Absence of conflict of interest.
Camilleri, S. E. (2017). The effect of the Affordable Care Act on labor transitions among older workers. In Three papers on the Affordable Care Act (Doctoral dissertation). North Carolina State University, Raleigh, NC.
- The study examined the impact of the Affordable Care Act (ACA) on the employment outcomes of older workers.
- The author used data from the Current Population Survey for 2011–2016 and regression analyses to estimate impacts.
- The study found that the ACA was not associated with employment outcomes among older workers.
- The quality of causal evidence presented in this report is moderate because the study is based on a well-implemented nonexperimental design. This means we are somewhat confident that any estimated effects are attributable to the ACA, but other factors might also have contributed.
Affordable Care Act (ACA)
Features of the Intervention
The ACA included provisions that prevented health insurance companies from refusing coverage due to pre-existing conditions, placed a cap on premiums charged to older individuals, provided subsidies to help pay for health insurance premiums, created state health insurance exchanges to help individuals buy health insurance plans, and expanded Medicaid coverage. The major provisions of the ACA went into effect in 2014.
Features of the Study
The study was a nonexperimental analysis that used statistical models to examine employment for older workers who were not eligible for Medicare (ages 60 to 64) in the three years before and after the enactment of ACA. The change over time for this group was compared to the change for older workers who were eligible for Medicare (ages 65 to 69) over this same period. The author also conducted analyses using a more narrow age range by comparing older workers ages 62 to 64 to those who are 66 to 68. The sample includes approximately 103,000 person-by-year observations from the 2011–2016 Current Population Survey March Supplement.

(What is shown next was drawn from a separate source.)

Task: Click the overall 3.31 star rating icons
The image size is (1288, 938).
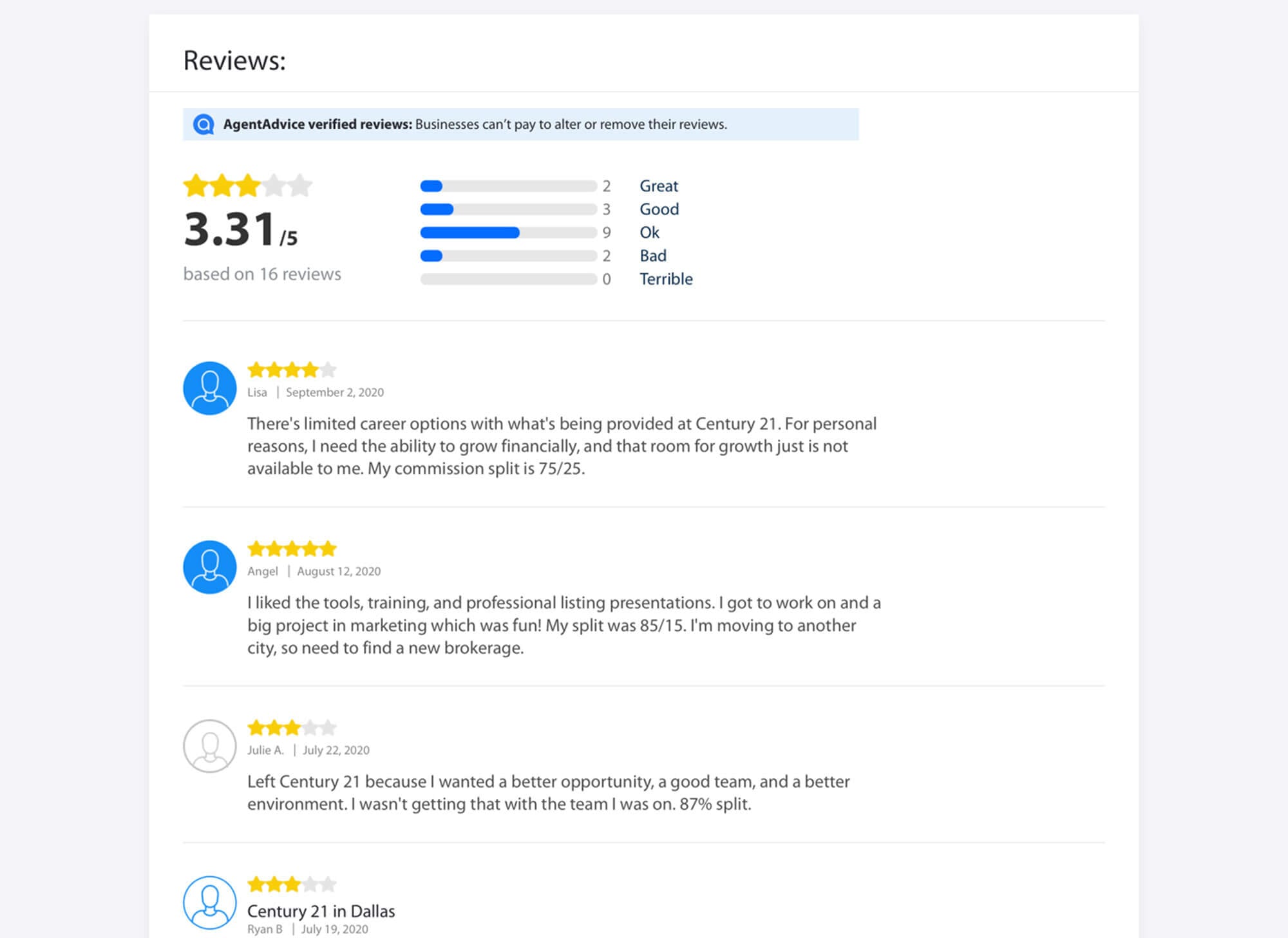Action: (248, 186)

- The study found no difference in the change in employment status among older workers not eligible for Medicare compared to those who were eligible for Medicare following the enactment of the ACA.
Considerations for Interpreting the Findings
The time between the implementation of the main provisions of the ACA in 2014 and the study period, 2014 to 2016, is short and might not be long enough to see possible effects of the Act. There was also uncertainty about the future of the law at the time of the study, which might have dissuaded individuals from taking advantage of the Act’s provisions. Finally, the study period is shortly after an unusually severe recession, which may have eliminated some individuals’ retirement savings and influenced their decisions to stay in the workforce regardless of the availability of outside health insurance.
Causal Evidence Rating
The quality of the causal evidence is moderate because the study is based on a well-implemented nonexperimental design. This means we are somewhat confident that any estimated effects are attributable to the ACA, but other factors might also have contributed.